*** Source data Section Begins ***

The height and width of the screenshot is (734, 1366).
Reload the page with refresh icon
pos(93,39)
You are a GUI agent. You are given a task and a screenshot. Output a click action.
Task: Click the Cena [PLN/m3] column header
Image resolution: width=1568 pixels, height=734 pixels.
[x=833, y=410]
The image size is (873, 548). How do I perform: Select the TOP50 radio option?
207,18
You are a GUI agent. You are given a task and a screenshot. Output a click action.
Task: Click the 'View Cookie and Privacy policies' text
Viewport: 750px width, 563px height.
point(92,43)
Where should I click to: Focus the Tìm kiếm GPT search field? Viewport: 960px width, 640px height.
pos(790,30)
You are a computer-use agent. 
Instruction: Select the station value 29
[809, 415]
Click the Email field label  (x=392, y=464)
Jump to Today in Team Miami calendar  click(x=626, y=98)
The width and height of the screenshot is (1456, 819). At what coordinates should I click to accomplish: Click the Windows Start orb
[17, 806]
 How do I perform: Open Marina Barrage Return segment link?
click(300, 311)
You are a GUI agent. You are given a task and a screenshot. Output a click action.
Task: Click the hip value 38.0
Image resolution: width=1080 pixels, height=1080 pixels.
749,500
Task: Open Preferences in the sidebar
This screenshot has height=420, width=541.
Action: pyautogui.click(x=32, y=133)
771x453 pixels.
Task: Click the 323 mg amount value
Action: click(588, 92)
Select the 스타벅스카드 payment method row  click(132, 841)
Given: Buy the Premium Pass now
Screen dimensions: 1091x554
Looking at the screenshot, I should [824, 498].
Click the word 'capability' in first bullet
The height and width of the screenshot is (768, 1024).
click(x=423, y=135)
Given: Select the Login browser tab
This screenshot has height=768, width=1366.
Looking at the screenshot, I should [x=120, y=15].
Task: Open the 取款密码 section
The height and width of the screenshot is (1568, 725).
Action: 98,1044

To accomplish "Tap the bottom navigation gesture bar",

*** Source data Section Ends ***

Exercise requirements
Reproduce the records above in their entirety, unchanged.

Answer section
The height and width of the screenshot is (734, 1366).
Reload the page with refresh icon
pos(93,39)
You are a GUI agent. You are given a task and a screenshot. Output a click action.
Task: Click the Cena [PLN/m3] column header
Image resolution: width=1568 pixels, height=734 pixels.
[x=833, y=410]
The image size is (873, 548). How do I perform: Select the TOP50 radio option?
207,18
You are a GUI agent. You are given a task and a screenshot. Output a click action.
Task: Click the 'View Cookie and Privacy policies' text
Viewport: 750px width, 563px height.
point(92,43)
Where should I click to: Focus the Tìm kiếm GPT search field? Viewport: 960px width, 640px height.
pos(790,30)
You are a computer-use agent. 
Instruction: Select the station value 29
[809, 415]
Click the Email field label  (x=392, y=464)
Jump to Today in Team Miami calendar  click(x=626, y=98)
The width and height of the screenshot is (1456, 819). At what coordinates should I click to accomplish: Click the Windows Start orb
[17, 806]
 How do I perform: Open Marina Barrage Return segment link?
click(300, 311)
You are a GUI agent. You are given a task and a screenshot. Output a click action.
Task: Click the hip value 38.0
Image resolution: width=1080 pixels, height=1080 pixels.
749,500
Task: Open Preferences in the sidebar
This screenshot has height=420, width=541.
Action: pyautogui.click(x=32, y=133)
771x453 pixels.
Task: Click the 323 mg amount value
Action: click(588, 92)
Select the 스타벅스카드 payment method row  click(132, 841)
Given: Buy the Premium Pass now
Screen dimensions: 1091x554
Looking at the screenshot, I should [824, 498].
Click the word 'capability' in first bullet
The height and width of the screenshot is (768, 1024).
click(x=423, y=135)
Given: Select the Login browser tab
This screenshot has height=768, width=1366.
Looking at the screenshot, I should [x=120, y=15].
Task: Open the 取款密码 section
The height and width of the screenshot is (1568, 725).
Action: 98,1044

To accomplish "Tap the bottom navigation gesture bar",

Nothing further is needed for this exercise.